**CONJUNTO DE TAREFAS:**
1 > Repete o trecho do script de processamento do conjunto de teste, de "import pandas as" a "(dados do professor)".
2 > No script de processamento do conjunto de teste, de que ficheiro CSV são lidos os dados atribuídos a awards_hist?
3 > Retoma o script de processamento do conjunto de teste a partir da última linha apresentada.

**TEXTO DE ORIGEM:**
=======

In [8]:
# ===============================================================
# 01_b_processing_v19_test.py
# ===============================================================
# Constrói dataset TEST v19 (para previsão final)
# Usa APENAS dados permitidos pelo professor (coaches, players_teams, teams)
# NUNCA usa rank, vitórias, pontos ou estatísticas do ano atual.
# ===============================================================

import pandas as pd
import numpy as np
import os

print(">>> [v19 TEST] A processar test set...")

# ===============================================================
# 1️⃣ Ler dados DO TEST SET (dados do professor)
# ===============================================================
players_teams_test = pd.read_csv("test/players_teams.csv")
teams_test = pd.read_csv("test/teams.csv")
coaches_test = pd.read_csv("test/coaches.csv")   # usado só se precisares mais tarde

# ===============================================================
# 2️⃣ Ler dados históricos (para obter T−1)
# ===============================================================
players_teams_hist = pd.read_csv("data/players_teams.csv")
teams_hist = pd.read_csv("data/teams.csv")
awards_hist = pd.read_csv("data/awards_players.csv")

# Garantir ano numérico
for df in (players_teams_hist, players_teams_test, teams_hist, teams_test, awards_hist):
    if "year" in df.columns:
        df["year"] = pd.to_numeric(df["year"], errors="coerce").astype("Int64")
        df.dropna(subset=["year"], inplace=True)
        df["year"] = df["year"].astype(int)

test_year = teams_test["year"].iloc[0]
prev_year = test_year - 1

print(f"Preparar previsão para o ano {test_year} (usando T-1 = {prev_year})")

=======

**SEGMENTO DE DADOS:**

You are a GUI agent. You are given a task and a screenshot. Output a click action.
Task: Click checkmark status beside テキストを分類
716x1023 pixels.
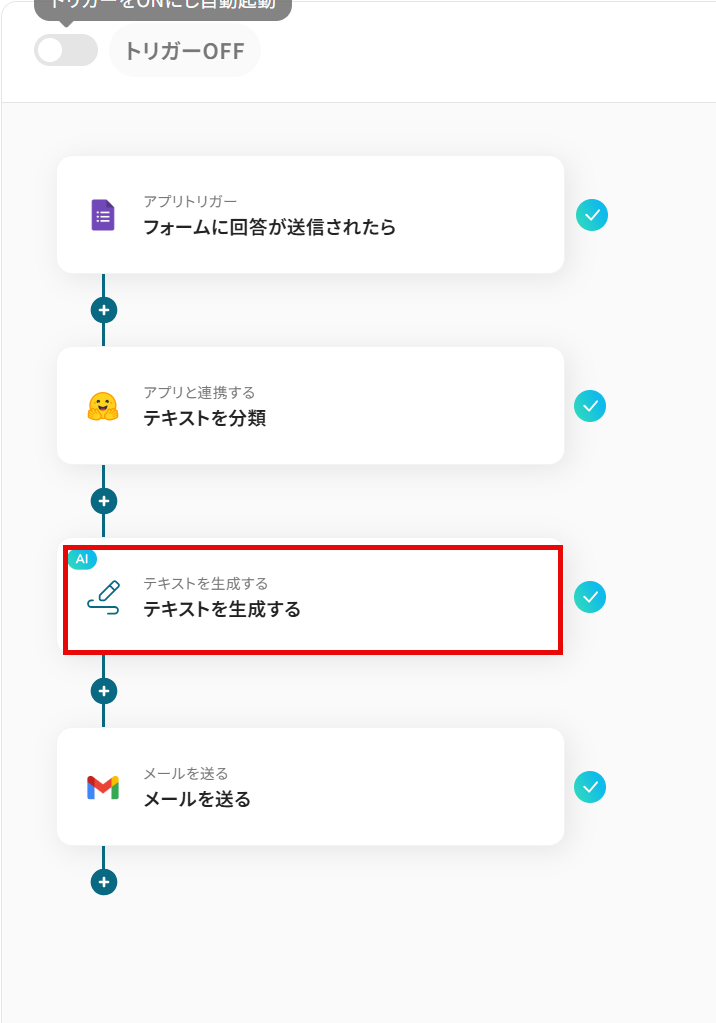(590, 406)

=======

**RESPOSTAS ÀS TAREFAS:**
1 >
import pandas as pd
import numpy as np
import os

print(">>> [v19 TEST] A processar test set...")

# ===============================================================
# 1️⃣ Ler dados DO TEST SET (dados do professor)

2 > data/awards_players.csv

3 >
# ===============================================================
# 3️⃣ Calcular player_rating_prev usando histórico
# ===============================================================
cols_needed = ["playerID","year","points","rebounds","assists","steals","blocks",
               "turnovers","minutes","threeMade","threeAttempted","fgMade",
               "fgAttempted","PF","GP"]
for c in cols_needed:
    if c not in players_teams_hist.columns:
        players_teams_hist[c] = 0

agg = (
    players_teams_hist.groupby(["playerID", "year"], as_index=False)
    .agg(
        minutes=("minutes","sum"),
        points=("points","sum"),
        rebounds=("rebounds","sum"),
        assists=("assists","sum"),
        steals=("steals","sum"),
        blocks=("blocks","sum"),
        turnovers=("turnovers","sum"),
        threeMade=("threeMade","sum"),
        threeAttempted=("threeAttempted","sum"),
        fgMade=("fgMade","sum"),
        fgAttempted=("fgAttempted","sum"),
        PF=("PF","sum"),
        GP=("GP","sum"),
    )
)

# rating
agg["player_rating"] = (
      agg["points"]
    + agg["rebounds"] * 1.2
    + agg["assists"] * 1.5
    + agg["steals"] * 3
    + agg["blocks"] * 3
    - agg["turnovers"] * 2
    - agg["PF"] * 0.5
) / (agg["minutes"] / 36 + 1)

# filtrar players com minutos
agg = agg[agg["minutes"] > 50]

# criar T−1 map
prev_map = agg[agg["year"] == prev_year].copy()
prev_map = prev_map.rename(columns={"player_rating": "player_rating_prev"})
prev_map = prev_map[["playerID", "player_rating_prev", "minutes"]]
prev_map = prev_map.rename(columns={"minutes": "minutes_prev"})

# ===============================================================
# 4️⃣ Integrar prémios T−1
# ===============================================================
awards_prev = awards_hist[awards_hist["year"] == prev_year]
awards_prev = awards_prev[awards_prev["award"] != "Coach of the Year"]

award_weights = {
    "Most Valuable Player": 5,
    "WNBA Finals Most Valuable Player": 4,
    "Defensive Player of the Year": 3,
    "Rookie of the Year": 2,
}

awards_prev["award_weight"] = awards_prev["award"].map(award_weights).fillna(1.0)

award_counts = (
    awards_prev.groupby("playerID")["award_weight"]
    .sum().reset_index()
    .rename(columns={"award_weight":"num_awards"})
)

prev_map = prev_map.merge(award_counts, on="playerID", how="left")
prev_map["num_awards"] = prev_map["num_awards"].fillna(0)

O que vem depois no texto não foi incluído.